The Best Chocolate Cake

1 1/2 cups cocoa powder*

3 cups flour

3 cups sugar

1 teaspoon soda

1 1/2 teaspoon baking powder

1 1/2 teaspoon salt

3 eggs

1 1/2 cup buttermilk

1 1/2 cup hot water

3/4 cup oil

1 1/2 teaspoon vanilla

Heat the oven to 350 degrees.

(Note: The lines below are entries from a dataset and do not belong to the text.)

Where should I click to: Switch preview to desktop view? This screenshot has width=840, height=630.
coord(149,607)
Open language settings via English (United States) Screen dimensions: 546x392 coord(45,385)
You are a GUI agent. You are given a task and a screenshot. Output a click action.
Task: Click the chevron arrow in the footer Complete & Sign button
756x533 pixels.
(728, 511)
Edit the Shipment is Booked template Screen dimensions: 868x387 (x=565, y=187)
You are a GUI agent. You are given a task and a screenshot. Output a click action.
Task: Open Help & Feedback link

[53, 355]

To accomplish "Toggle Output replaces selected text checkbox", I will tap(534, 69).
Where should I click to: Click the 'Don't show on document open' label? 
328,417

Prepare two 8” round cake pans (or two 6” round pans and 24 cupcakes) with Baker’s Joy and parchment paper.

Sift cocoa, flour, sugar, baking soda, baking powder, and salt into mixer bowl.

On low, stir in eggs, buttermilk, hot water, oil, and vanilla; beat until smooth, about 2 minutes, scraping bowl as necessary.

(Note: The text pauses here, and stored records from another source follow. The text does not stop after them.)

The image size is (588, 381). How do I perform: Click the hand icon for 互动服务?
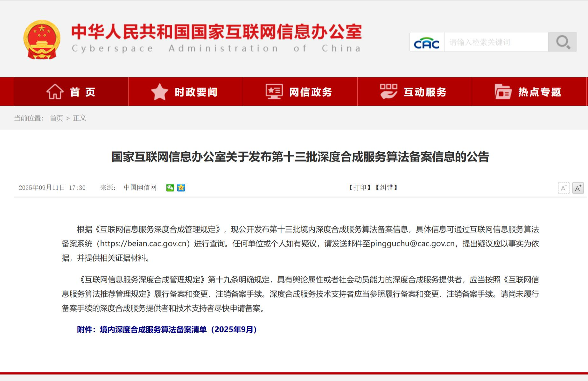click(389, 92)
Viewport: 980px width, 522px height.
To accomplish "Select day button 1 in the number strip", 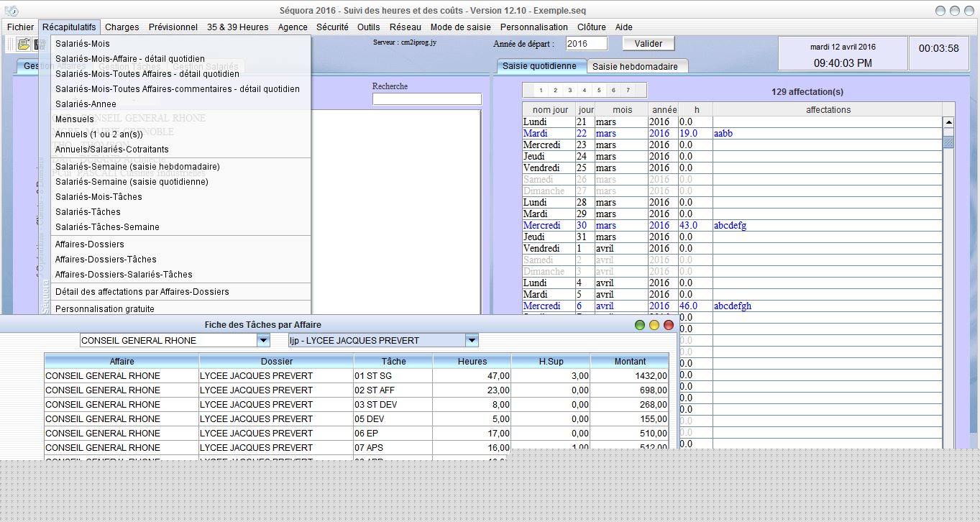I will (540, 91).
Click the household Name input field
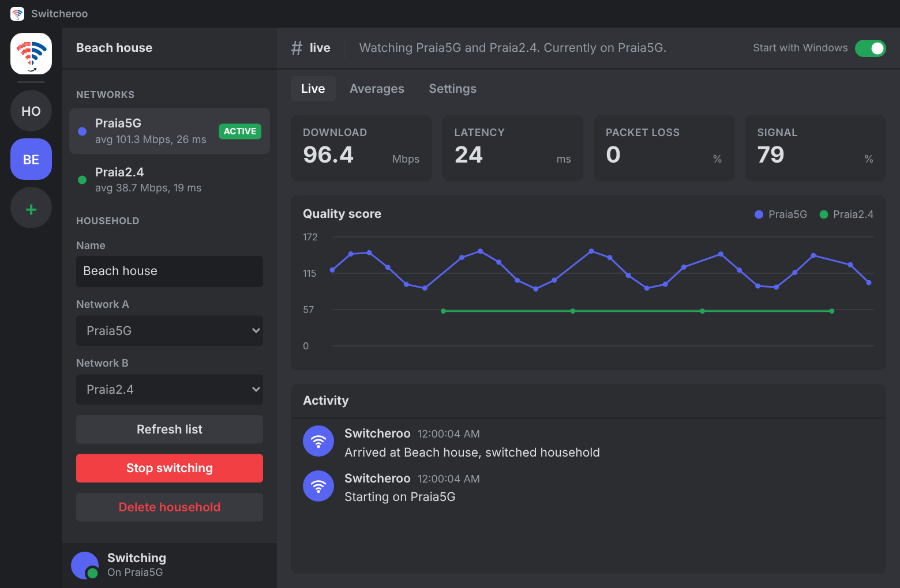Image resolution: width=900 pixels, height=588 pixels. [x=170, y=272]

Pour into prepared pans and bake, rotating the pans once, 35-45 minutes. (Less for the cupcakes)

Remove cakes to a cooling rack and let cool in the pans for 15 minutes before unmolding.

When the cakes (and cupcakes) are completely cool, frost with icing.

The Best Frosting

1 cup butter, room temperature

1 teaspoon vanilla

Heavy Cream

6-8 cups Confectioners Sugar, sifted

In a mixer beat the butter and vanilla until fluffy. Add 3 cups of confectioners sugar and beat well, Add some cream and 2 more cups of confectioners sugar beating well, add more cream and more confectioners sugar until you have the desired consistency.